* Short task *
Reproduce every one of the following lines verbatim, changing nothing.

A run of records
- - -

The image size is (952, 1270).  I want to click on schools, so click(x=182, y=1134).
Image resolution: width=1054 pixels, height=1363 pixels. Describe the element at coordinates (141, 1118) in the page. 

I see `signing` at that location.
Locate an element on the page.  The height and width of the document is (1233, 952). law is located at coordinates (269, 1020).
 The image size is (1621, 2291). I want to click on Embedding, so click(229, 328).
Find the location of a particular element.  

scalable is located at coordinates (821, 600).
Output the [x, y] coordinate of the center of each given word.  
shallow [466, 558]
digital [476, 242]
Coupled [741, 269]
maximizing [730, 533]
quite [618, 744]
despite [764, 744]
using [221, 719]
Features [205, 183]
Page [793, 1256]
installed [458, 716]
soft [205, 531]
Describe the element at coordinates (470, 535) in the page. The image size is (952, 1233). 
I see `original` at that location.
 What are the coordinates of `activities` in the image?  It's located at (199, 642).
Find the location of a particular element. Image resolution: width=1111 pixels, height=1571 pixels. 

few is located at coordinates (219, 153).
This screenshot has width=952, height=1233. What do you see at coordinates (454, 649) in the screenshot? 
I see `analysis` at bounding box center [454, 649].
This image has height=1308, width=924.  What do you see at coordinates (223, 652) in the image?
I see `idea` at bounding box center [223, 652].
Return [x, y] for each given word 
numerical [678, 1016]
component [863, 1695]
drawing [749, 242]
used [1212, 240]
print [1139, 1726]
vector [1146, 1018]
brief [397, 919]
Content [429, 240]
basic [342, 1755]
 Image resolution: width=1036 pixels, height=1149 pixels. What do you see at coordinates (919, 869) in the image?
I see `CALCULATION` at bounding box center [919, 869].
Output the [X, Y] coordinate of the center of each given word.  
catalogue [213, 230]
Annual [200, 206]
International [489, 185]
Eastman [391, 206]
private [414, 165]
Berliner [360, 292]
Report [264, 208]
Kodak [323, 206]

- - -

* Response to the task *
The image size is (952, 1270).  I want to click on schools, so click(x=182, y=1134).
Image resolution: width=1054 pixels, height=1363 pixels. Describe the element at coordinates (141, 1118) in the page. 

I see `signing` at that location.
Locate an element on the page.  The height and width of the document is (1233, 952). law is located at coordinates (269, 1020).
 The image size is (1621, 2291). I want to click on Embedding, so click(229, 328).
Find the location of a particular element.  

scalable is located at coordinates (821, 600).
Output the [x, y] coordinate of the center of each given word.  
shallow [466, 558]
digital [476, 242]
Coupled [741, 269]
maximizing [730, 533]
quite [618, 744]
despite [764, 744]
using [221, 719]
Features [205, 183]
Page [793, 1256]
installed [458, 716]
soft [205, 531]
Describe the element at coordinates (470, 535) in the page. The image size is (952, 1233). 
I see `original` at that location.
 What are the coordinates of `activities` in the image?  It's located at (199, 642).
Find the location of a particular element. Image resolution: width=1111 pixels, height=1571 pixels. 

few is located at coordinates (219, 153).
This screenshot has width=952, height=1233. What do you see at coordinates (454, 649) in the screenshot? 
I see `analysis` at bounding box center [454, 649].
This image has height=1308, width=924.  What do you see at coordinates (223, 652) in the image?
I see `idea` at bounding box center [223, 652].
Return [x, y] for each given word 
numerical [678, 1016]
component [863, 1695]
drawing [749, 242]
used [1212, 240]
print [1139, 1726]
vector [1146, 1018]
brief [397, 919]
Content [429, 240]
basic [342, 1755]
 Image resolution: width=1036 pixels, height=1149 pixels. What do you see at coordinates (919, 869) in the image?
I see `CALCULATION` at bounding box center [919, 869].
Output the [X, Y] coordinate of the center of each given word.  
catalogue [213, 230]
Annual [200, 206]
International [489, 185]
Eastman [391, 206]
private [414, 165]
Berliner [360, 292]
Report [264, 208]
Kodak [323, 206]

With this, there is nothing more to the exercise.